### Task inputs
• • •

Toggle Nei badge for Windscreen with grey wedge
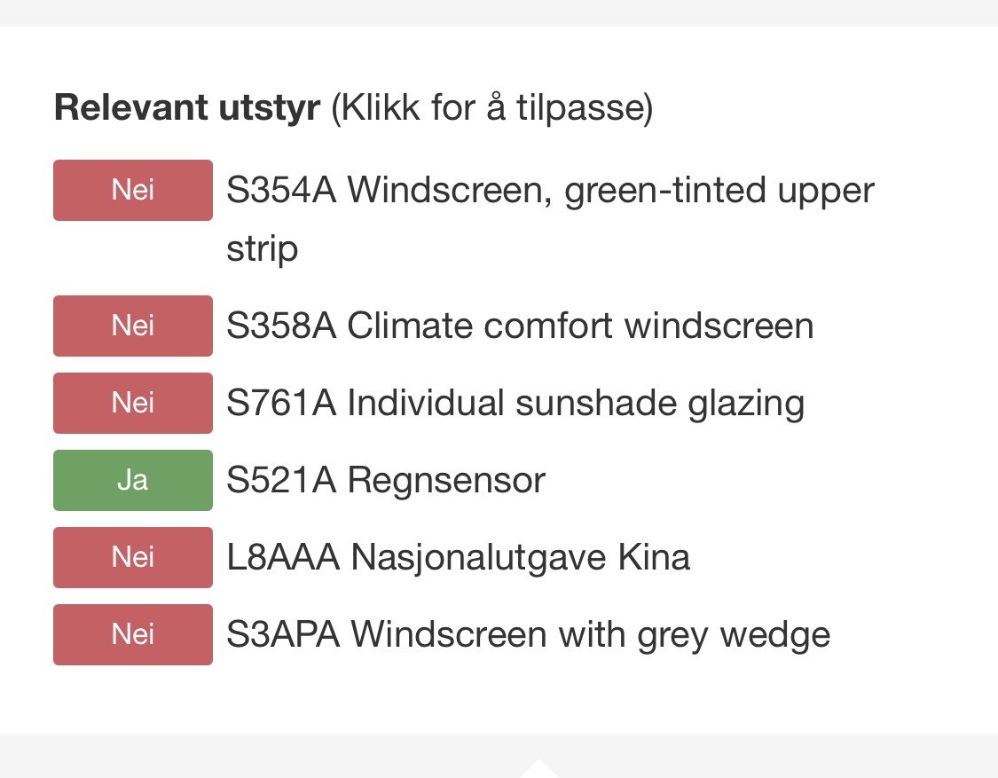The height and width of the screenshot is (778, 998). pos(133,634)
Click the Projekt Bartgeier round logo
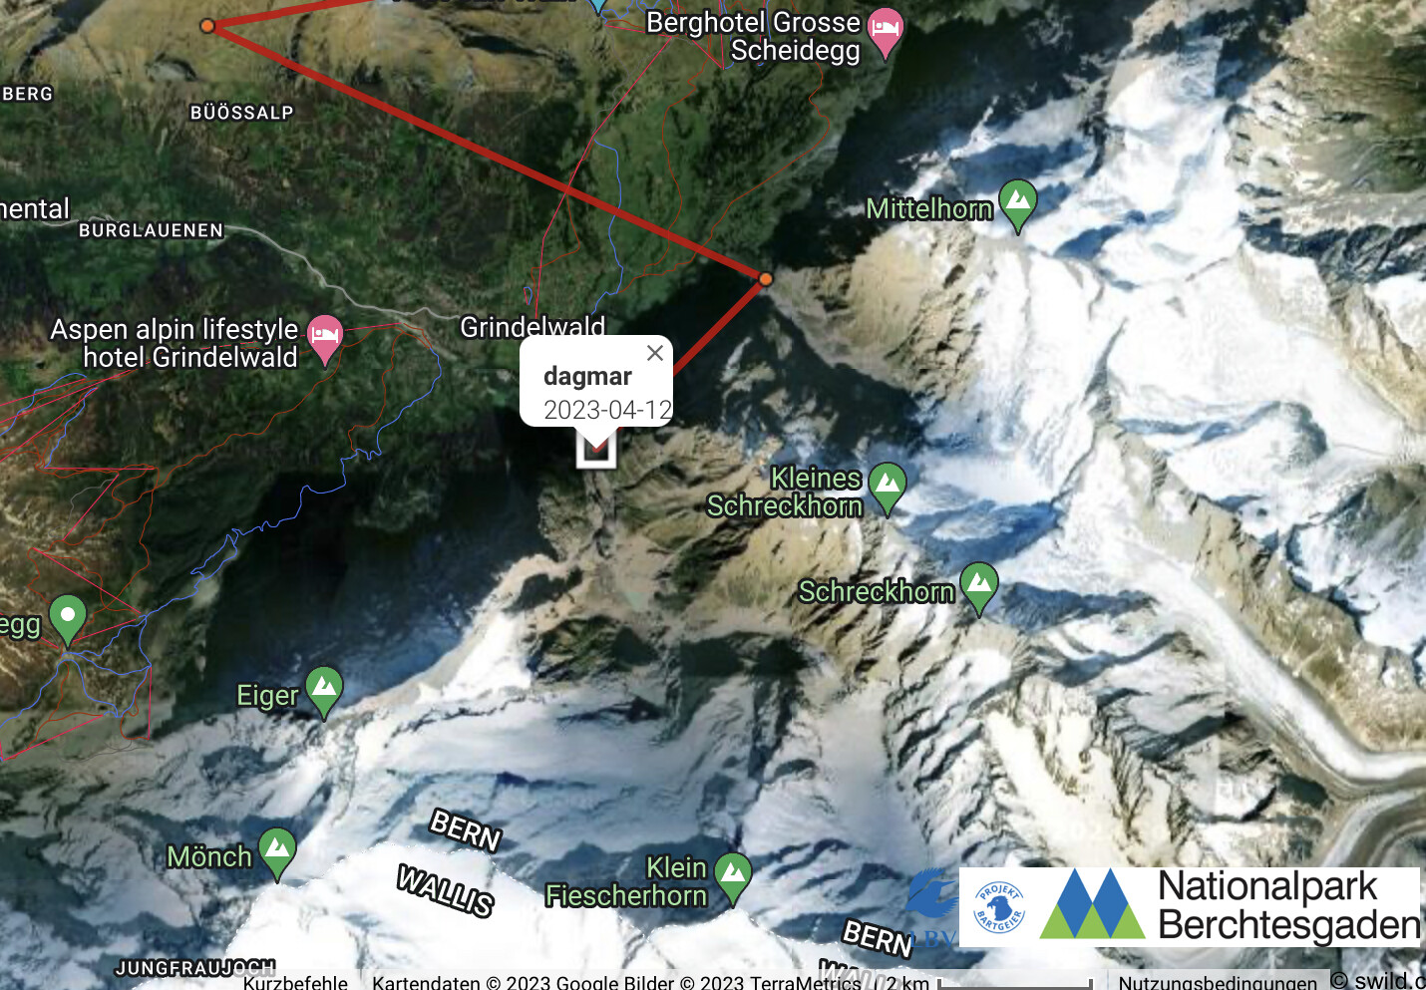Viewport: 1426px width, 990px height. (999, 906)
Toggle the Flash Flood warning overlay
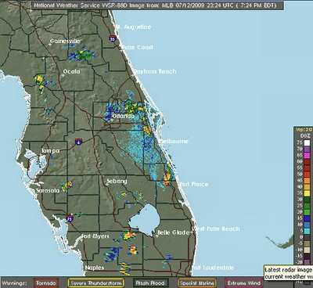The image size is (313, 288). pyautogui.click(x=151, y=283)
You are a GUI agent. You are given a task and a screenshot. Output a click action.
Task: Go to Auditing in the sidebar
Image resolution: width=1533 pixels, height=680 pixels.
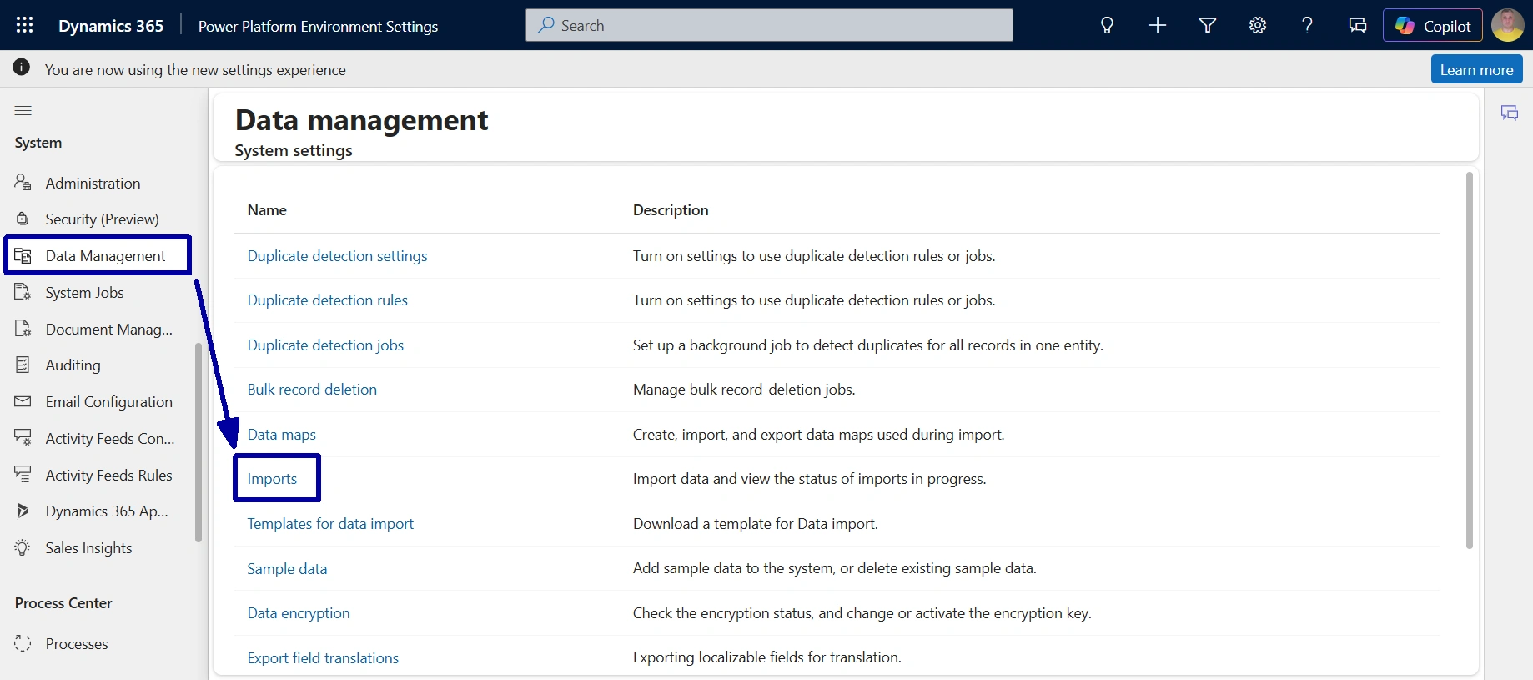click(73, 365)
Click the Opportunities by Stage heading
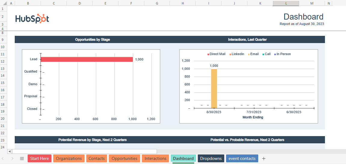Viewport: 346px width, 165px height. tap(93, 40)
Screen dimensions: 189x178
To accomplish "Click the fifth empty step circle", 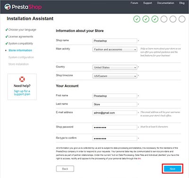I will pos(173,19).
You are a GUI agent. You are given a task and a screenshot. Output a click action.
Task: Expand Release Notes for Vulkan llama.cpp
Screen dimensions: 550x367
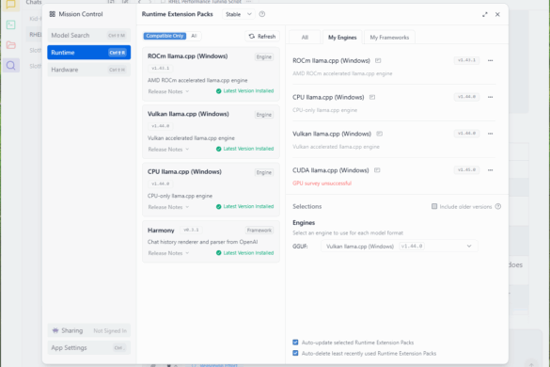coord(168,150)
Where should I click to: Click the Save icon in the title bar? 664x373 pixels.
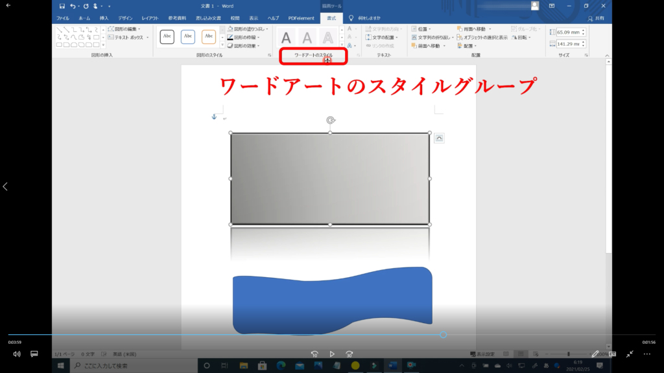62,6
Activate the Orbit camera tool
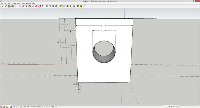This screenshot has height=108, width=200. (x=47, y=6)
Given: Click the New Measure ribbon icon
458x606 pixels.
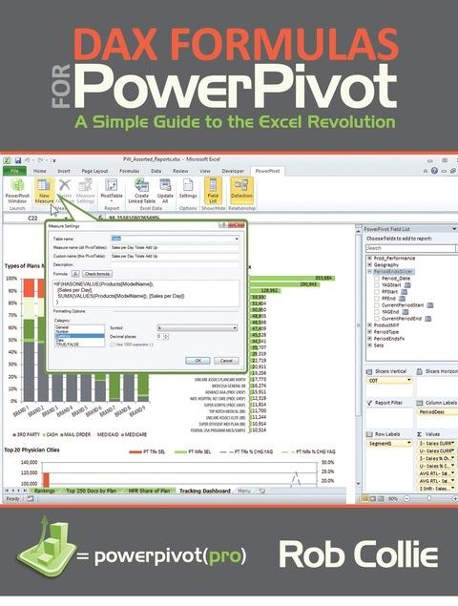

• • •

With the pictures left out, give again exactly the lines from the one that contains "Where should I" through the final line of the data above.

Where should I click to: Click the Save icon in the title bar? 664x373 pixels.
62,6
Activate the Orbit camera tool
This screenshot has height=108, width=200. (x=47, y=6)
Given: Click the New Measure ribbon icon
458x606 pixels.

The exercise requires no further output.